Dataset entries
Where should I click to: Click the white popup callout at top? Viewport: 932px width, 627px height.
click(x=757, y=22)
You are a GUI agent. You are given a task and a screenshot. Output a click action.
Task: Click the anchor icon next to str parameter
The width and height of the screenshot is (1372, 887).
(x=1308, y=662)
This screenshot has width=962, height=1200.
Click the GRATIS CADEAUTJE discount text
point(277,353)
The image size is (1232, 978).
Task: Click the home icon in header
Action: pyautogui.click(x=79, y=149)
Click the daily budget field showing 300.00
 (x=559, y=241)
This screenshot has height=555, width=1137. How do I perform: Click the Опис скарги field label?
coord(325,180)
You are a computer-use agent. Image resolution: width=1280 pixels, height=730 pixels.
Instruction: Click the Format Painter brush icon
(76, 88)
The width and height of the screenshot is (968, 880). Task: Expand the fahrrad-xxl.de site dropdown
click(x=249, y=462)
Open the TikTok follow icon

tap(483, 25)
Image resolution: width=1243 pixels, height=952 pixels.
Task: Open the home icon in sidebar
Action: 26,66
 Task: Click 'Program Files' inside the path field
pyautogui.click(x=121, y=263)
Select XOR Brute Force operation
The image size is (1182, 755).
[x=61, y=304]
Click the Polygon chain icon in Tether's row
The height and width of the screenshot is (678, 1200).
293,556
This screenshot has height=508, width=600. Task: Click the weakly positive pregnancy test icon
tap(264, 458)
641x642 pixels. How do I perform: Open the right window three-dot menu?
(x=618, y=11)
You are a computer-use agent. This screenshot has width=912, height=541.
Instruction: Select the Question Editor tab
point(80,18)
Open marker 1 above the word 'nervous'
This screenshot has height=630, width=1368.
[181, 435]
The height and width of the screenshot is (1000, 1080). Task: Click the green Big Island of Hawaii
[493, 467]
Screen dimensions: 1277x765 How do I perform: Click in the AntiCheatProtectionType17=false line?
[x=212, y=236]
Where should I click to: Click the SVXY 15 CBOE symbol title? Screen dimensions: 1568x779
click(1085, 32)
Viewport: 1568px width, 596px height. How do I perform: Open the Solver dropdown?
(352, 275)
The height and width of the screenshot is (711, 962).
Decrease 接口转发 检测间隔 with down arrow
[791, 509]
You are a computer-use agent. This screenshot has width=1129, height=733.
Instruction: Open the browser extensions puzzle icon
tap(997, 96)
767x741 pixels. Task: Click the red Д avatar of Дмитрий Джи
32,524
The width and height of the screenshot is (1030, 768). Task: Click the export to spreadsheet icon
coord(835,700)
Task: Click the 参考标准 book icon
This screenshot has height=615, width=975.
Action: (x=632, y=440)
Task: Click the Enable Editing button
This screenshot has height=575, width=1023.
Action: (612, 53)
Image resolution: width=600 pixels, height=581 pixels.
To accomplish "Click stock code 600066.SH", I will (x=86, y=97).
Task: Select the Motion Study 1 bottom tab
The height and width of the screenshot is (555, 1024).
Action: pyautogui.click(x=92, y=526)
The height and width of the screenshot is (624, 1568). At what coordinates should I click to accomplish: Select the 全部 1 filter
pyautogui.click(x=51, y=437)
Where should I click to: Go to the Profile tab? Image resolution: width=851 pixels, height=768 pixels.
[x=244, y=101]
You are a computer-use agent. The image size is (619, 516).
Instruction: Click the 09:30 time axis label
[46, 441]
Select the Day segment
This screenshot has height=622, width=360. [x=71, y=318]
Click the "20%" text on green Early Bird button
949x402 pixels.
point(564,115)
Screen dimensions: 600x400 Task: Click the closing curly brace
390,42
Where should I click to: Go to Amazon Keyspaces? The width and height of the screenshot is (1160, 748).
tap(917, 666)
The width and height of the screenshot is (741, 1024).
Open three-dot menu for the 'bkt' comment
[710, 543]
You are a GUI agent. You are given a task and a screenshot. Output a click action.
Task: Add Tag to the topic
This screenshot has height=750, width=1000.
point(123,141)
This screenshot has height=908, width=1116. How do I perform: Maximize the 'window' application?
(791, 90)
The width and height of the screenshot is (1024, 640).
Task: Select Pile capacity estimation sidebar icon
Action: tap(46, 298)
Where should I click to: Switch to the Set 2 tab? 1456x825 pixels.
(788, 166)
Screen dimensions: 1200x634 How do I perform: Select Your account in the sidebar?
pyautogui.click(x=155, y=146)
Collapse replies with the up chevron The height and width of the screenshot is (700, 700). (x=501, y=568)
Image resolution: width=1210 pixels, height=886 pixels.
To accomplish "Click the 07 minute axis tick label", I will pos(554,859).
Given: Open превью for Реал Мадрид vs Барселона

WHAT IS REQUIRED: Repeat exactly the lines above, starting with the first line of the records and finishing with the line holding "Task: Click the anchor". Add no other line.

SOLUTION TO THE EXERCISE:
Where should I click to: Click the white popup callout at top? Viewport: 932px width, 627px height.
click(x=757, y=22)
You are a GUI agent. You are given a task and a screenshot. Output a click action.
Task: Click the anchor icon next to str parameter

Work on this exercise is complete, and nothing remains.